> Work order: Print exactly and only the lines that run from the one containing "Click the company buildings icon" through the end of the material, please, omitting pictures.
Dataset extract: Begin
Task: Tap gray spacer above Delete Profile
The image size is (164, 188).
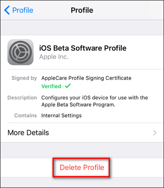Action: click(82, 150)
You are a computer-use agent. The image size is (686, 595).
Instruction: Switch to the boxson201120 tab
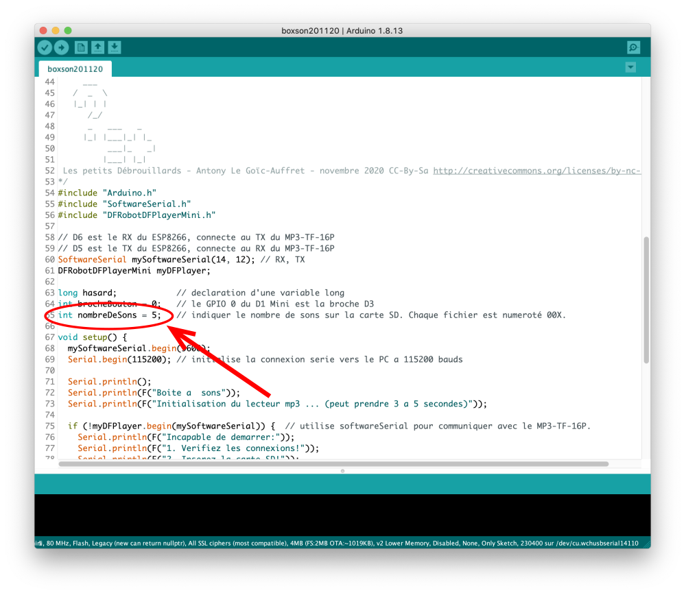75,69
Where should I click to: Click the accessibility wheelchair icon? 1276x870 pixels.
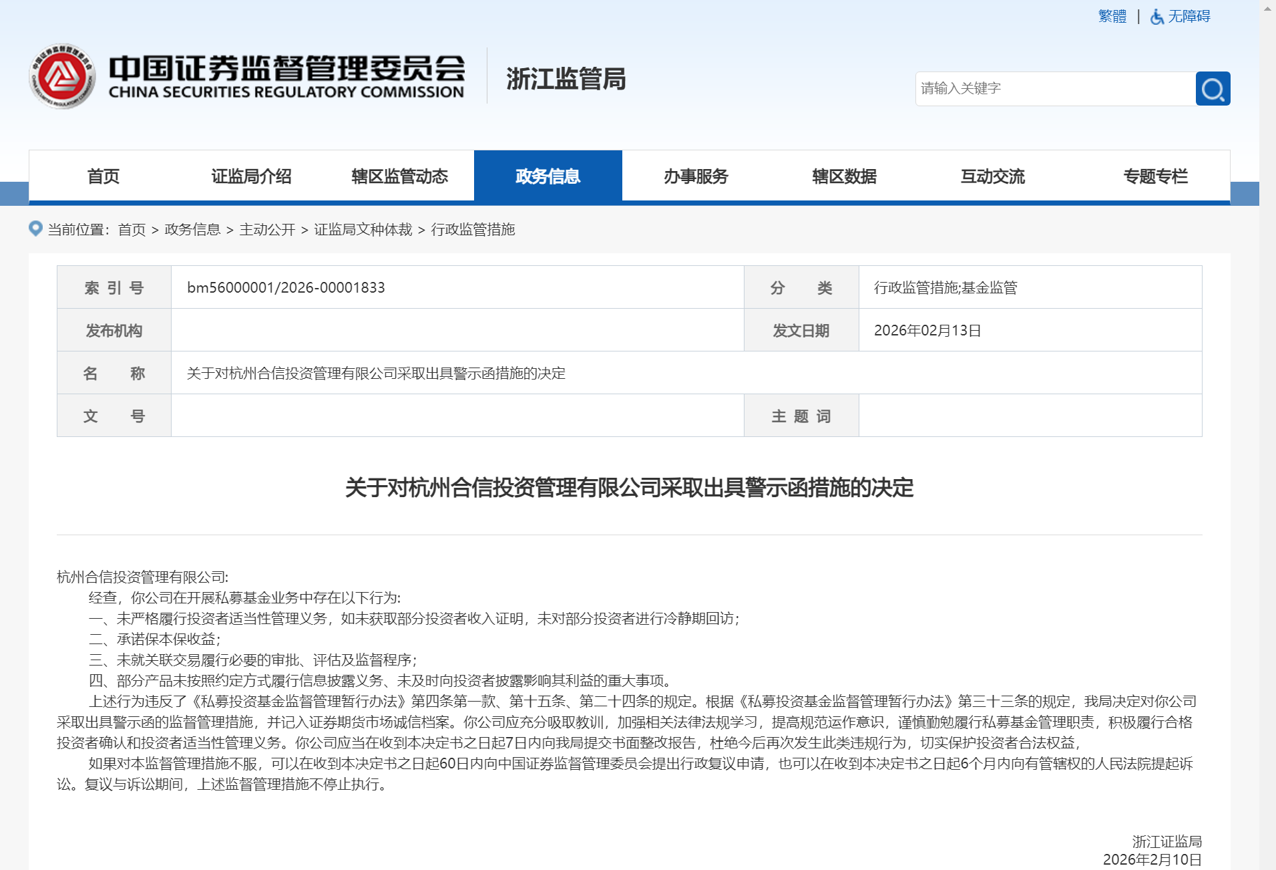click(1157, 17)
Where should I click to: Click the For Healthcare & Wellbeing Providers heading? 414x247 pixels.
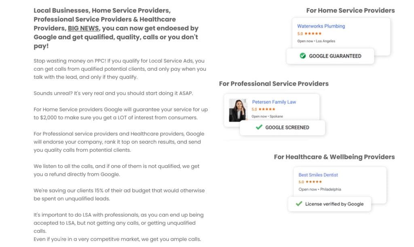pyautogui.click(x=334, y=157)
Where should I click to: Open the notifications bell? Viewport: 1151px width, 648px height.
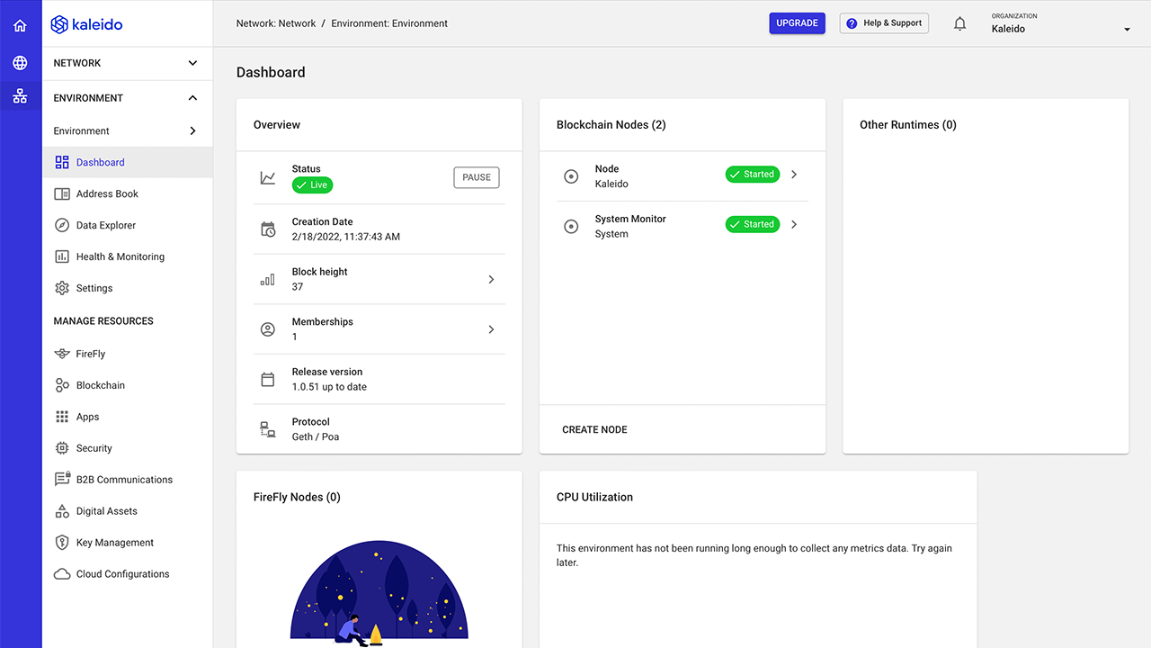pyautogui.click(x=959, y=23)
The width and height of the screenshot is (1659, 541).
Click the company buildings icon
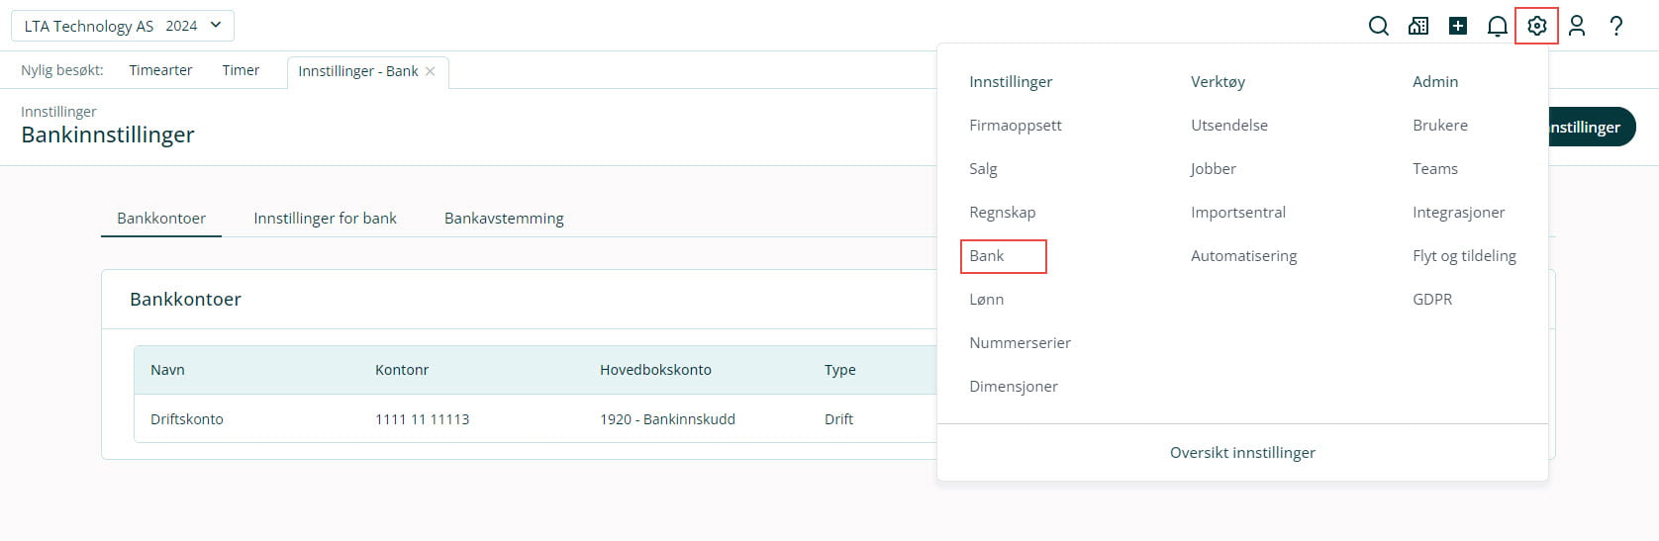(x=1418, y=27)
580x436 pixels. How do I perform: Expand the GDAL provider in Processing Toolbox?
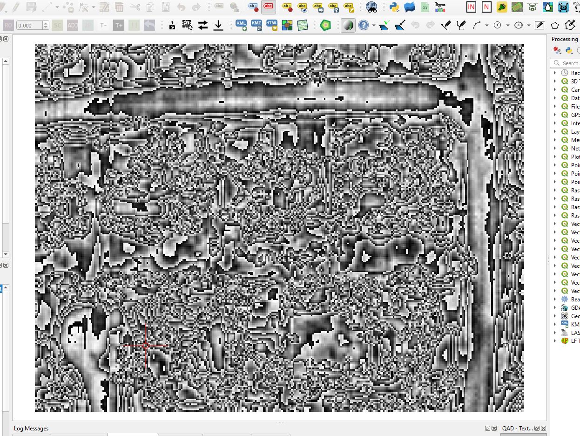coord(555,308)
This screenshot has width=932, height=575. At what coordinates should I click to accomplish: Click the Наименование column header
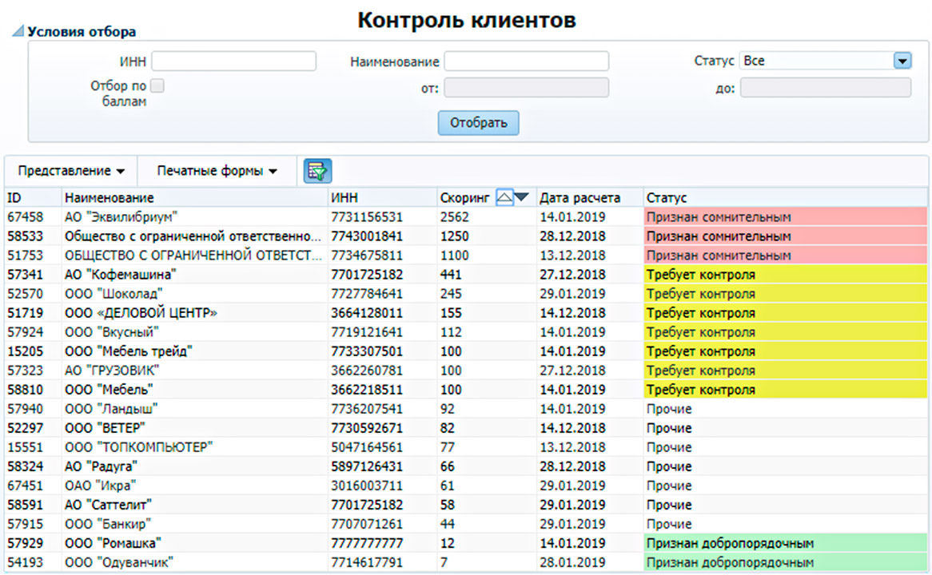coord(110,197)
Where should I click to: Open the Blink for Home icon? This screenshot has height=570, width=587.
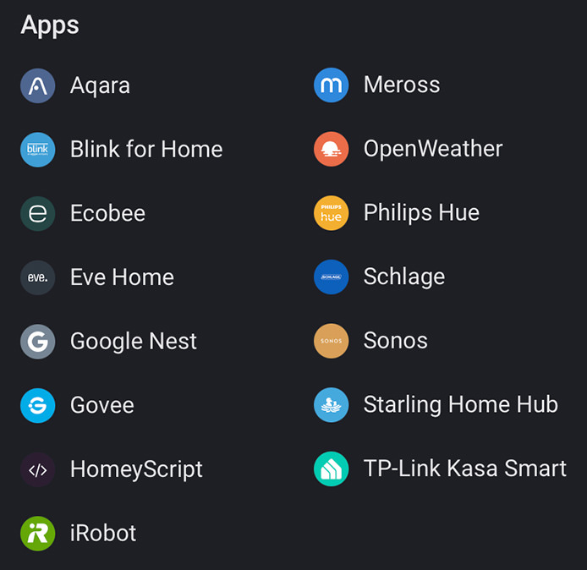coord(37,150)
Dataset extract: End
> Task solution:
Click the company buildings icon
(x=1418, y=27)
580x436 pixels. How do I perform: Expand the GDAL provider in Processing Toolbox?
coord(555,308)
This screenshot has width=932, height=575. At what coordinates should I click to accomplish: Click the Наименование column header
coord(110,197)
Where should I click to: Open the Blink for Home icon? This screenshot has height=570, width=587.
coord(37,150)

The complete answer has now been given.